### 本文抜粋

過去の放送内容
2007年1月21日放送

特集
キユーピー
ゲスト
キユーピー(株) 鈴木豊 代表取締役
番組内容
突然ですが、問題です。
日本人1人当たりの消費量が世界でアメリカに次いで第2位の調味料は何でしょう?
答えは…マヨネーズ!
アメリカの4kgには及びませんが、年間1.8kgものマヨネーズを食べているんです。
どうして日本人がこんなにマヨネーズを好きになったのでしょうか…?
それは、あの会社があったから。
今回のがっちりマンデーは、世界一のマヨネーズ王国を作り上げたキユーピー、儲かりの秘密を徹底解剖します!
キユーピー 知られざる儲かり戦略とは!?
1人当たりのマヨネーズ消費量、堂々世界第2位の日本人!
国内でのマヨネーズ生産量の伸びも、すごい勢いで伸びてきました。

そんなマヨネーズを日本で一番最初に発売したのが、キユーピー株式会社。
まさにマヨネーズの歴史はキユーピーの歴史なのです。

キユーピーの創始者、中島董一郎。
1915年、中島がアメリカ留学で出会ったマヨネーズがそもそもの始まりでした。
日本に帰国後、食品工業株式会社を設立。

### 課題一覧
**A)** 本文によると、日本人は1人当たり年間どれだけのマヨネーズを食べているか。
**B)** 本文の「そんなマヨネーズを日本で一番最初に」で始まる段落を、主な事実を残して一文に縮めよ。

### データ抜粋
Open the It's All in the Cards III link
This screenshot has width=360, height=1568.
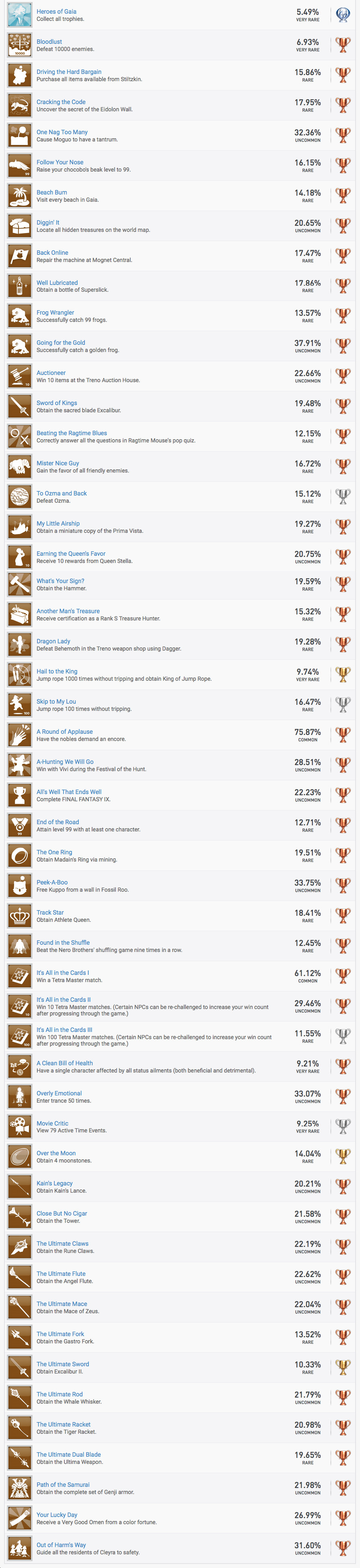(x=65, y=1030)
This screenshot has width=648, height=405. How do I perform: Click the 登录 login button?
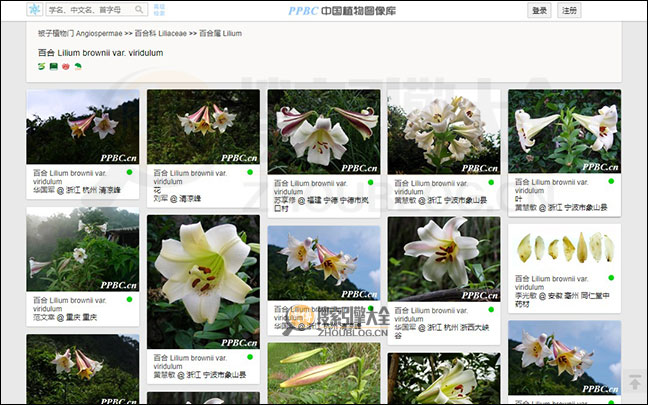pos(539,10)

### 解答
**A)** 年間1.8kg。

**B)** 日本で最初にマヨネーズを発売したのはキユーピー株式会社であり、マヨネーズの歴史はキユーピーの歴史である。